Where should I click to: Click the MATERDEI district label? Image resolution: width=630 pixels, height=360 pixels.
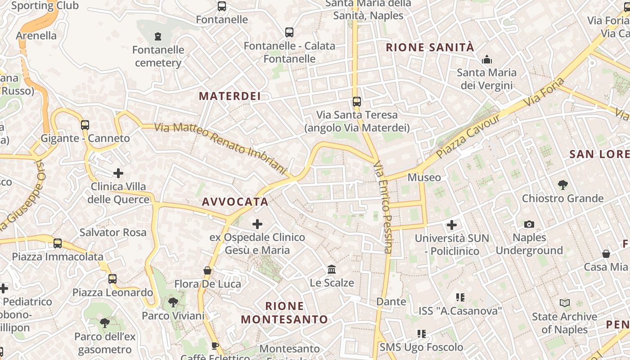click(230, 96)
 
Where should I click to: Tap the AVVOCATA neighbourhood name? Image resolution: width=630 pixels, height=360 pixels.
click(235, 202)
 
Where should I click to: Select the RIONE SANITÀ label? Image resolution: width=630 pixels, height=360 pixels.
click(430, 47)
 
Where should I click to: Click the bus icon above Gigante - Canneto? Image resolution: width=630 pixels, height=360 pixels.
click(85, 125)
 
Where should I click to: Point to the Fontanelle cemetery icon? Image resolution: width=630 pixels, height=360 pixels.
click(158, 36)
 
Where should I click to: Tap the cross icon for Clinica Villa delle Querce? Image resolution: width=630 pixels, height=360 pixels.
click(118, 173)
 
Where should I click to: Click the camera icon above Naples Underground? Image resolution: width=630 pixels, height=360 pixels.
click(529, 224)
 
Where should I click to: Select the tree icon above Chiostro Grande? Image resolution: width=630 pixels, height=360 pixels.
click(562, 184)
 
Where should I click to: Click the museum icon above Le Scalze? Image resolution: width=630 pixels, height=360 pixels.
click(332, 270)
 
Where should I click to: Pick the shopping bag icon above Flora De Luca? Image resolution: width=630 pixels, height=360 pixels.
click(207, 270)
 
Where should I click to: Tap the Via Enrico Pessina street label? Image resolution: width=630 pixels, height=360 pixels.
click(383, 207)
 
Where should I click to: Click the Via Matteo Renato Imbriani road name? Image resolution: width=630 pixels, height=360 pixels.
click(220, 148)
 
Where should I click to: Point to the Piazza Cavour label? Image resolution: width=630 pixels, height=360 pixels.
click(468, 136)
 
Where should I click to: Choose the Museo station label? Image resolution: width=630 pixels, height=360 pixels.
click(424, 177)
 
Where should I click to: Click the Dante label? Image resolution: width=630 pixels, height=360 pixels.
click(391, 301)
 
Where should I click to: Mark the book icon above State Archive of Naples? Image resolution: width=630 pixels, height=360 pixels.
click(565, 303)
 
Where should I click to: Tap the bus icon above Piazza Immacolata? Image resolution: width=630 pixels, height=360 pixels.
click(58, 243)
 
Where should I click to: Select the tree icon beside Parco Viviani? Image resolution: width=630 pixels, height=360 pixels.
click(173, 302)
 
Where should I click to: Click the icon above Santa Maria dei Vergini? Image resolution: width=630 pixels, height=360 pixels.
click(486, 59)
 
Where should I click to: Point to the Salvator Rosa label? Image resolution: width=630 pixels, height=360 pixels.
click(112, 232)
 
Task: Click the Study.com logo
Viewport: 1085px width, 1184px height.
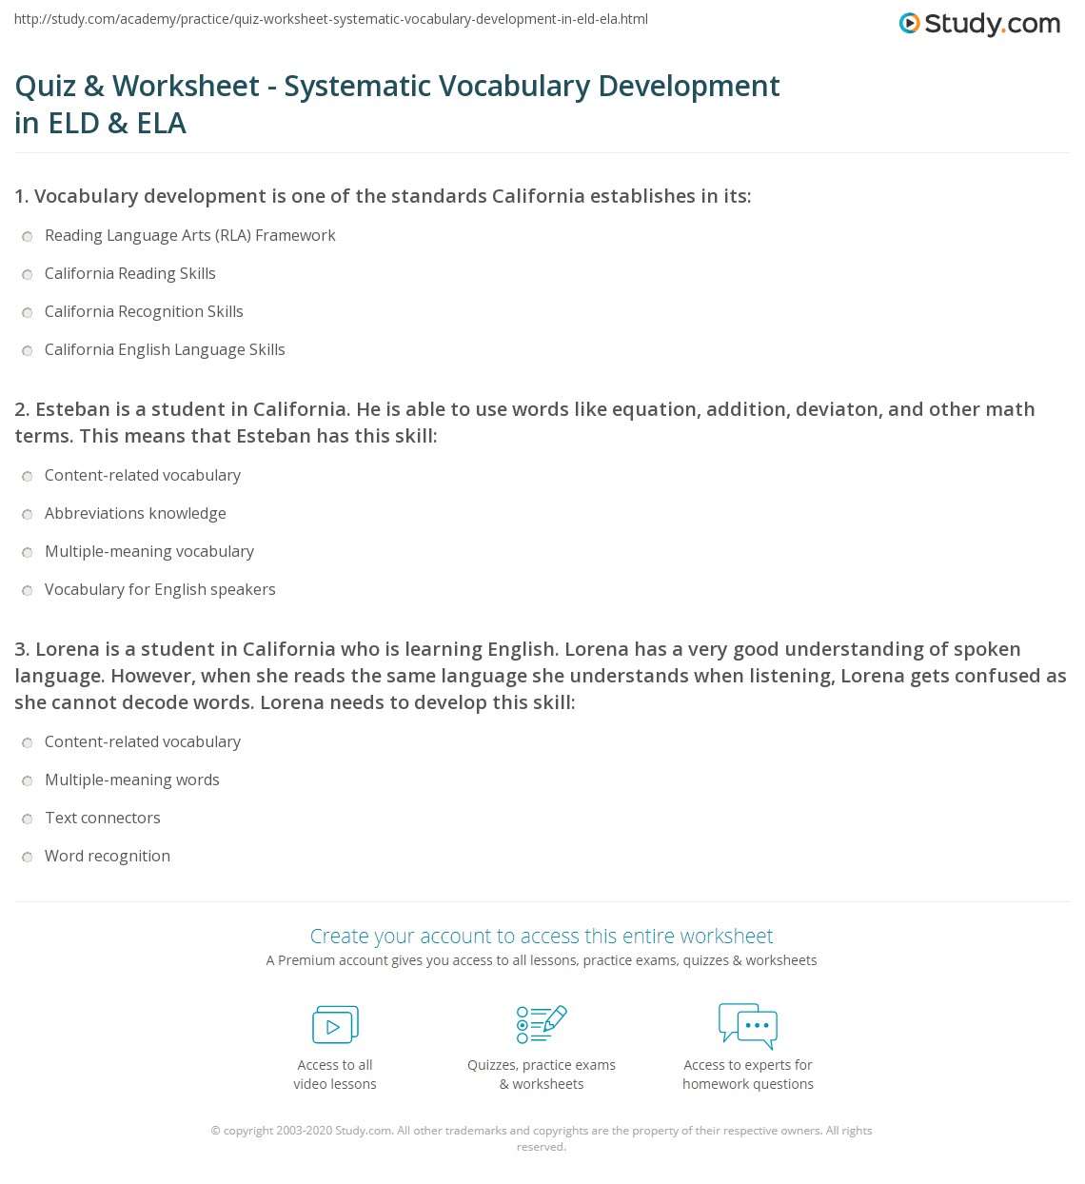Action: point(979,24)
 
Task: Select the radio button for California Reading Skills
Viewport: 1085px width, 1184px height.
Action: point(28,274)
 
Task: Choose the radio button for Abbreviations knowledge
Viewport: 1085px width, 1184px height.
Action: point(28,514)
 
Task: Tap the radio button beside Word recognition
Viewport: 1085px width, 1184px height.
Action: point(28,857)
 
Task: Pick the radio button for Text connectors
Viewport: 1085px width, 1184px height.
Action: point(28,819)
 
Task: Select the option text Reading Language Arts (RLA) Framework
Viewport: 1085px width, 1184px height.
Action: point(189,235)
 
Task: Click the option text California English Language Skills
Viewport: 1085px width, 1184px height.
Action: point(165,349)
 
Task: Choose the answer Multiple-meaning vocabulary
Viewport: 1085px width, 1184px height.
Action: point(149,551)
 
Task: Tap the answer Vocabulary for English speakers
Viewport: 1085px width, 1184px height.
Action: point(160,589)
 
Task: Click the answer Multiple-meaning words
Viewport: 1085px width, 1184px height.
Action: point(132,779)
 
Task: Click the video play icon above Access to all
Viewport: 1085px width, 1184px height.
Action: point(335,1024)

☆ ☆ ☆

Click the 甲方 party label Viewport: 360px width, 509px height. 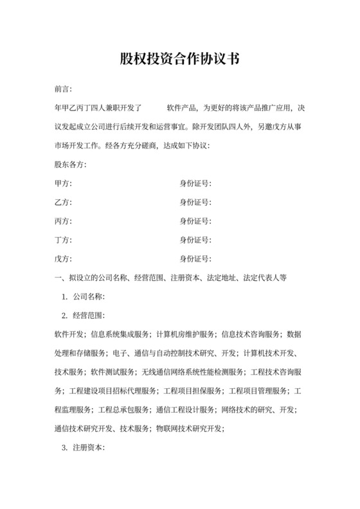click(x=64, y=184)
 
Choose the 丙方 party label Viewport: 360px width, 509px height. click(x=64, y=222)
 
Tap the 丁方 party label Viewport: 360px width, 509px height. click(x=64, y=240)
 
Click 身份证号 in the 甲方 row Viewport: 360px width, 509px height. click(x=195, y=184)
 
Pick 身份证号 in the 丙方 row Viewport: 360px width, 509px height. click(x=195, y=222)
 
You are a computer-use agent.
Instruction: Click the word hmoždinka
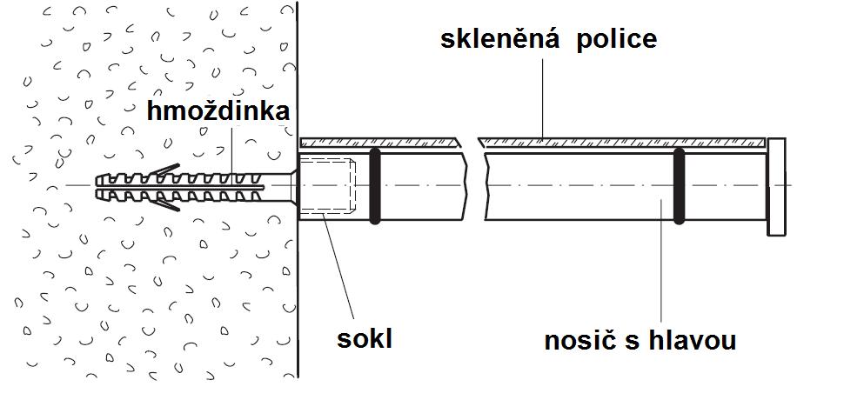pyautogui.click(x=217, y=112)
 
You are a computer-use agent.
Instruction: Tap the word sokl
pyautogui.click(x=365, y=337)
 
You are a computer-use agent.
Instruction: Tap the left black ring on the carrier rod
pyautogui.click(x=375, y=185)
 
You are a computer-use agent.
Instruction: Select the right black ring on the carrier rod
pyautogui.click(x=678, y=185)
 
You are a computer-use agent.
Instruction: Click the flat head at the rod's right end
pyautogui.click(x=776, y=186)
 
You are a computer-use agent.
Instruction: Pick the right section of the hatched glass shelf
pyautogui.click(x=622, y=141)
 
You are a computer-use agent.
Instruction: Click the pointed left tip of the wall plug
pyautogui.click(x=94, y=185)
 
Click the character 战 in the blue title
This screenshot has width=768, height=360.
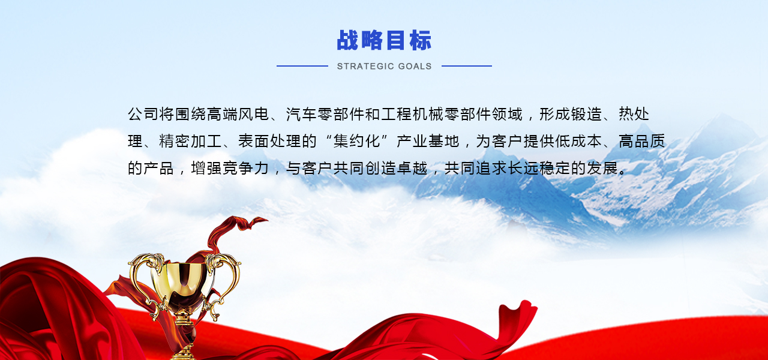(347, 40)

☆ ☆ ☆

## Written task
Extract every line of the records that contains the word "black". Case matters.

## Complete response
Instruction: Tap the left black ring on the carrier rod
Instruction: Select the right black ring on the carrier rod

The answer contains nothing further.